• Input:

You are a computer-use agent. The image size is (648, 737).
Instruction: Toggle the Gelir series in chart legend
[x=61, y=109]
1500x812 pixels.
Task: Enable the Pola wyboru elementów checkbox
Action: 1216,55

• Exercise goal: The full set of lines above should be retyped without a single change.

• Solution for this exercise:
You are a computer-use agent. The image size is (648, 737).
Instruction: Toggle the Gelir series in chart legend
[x=61, y=109]
1500x812 pixels.
Task: Enable the Pola wyboru elementów checkbox
Action: 1216,55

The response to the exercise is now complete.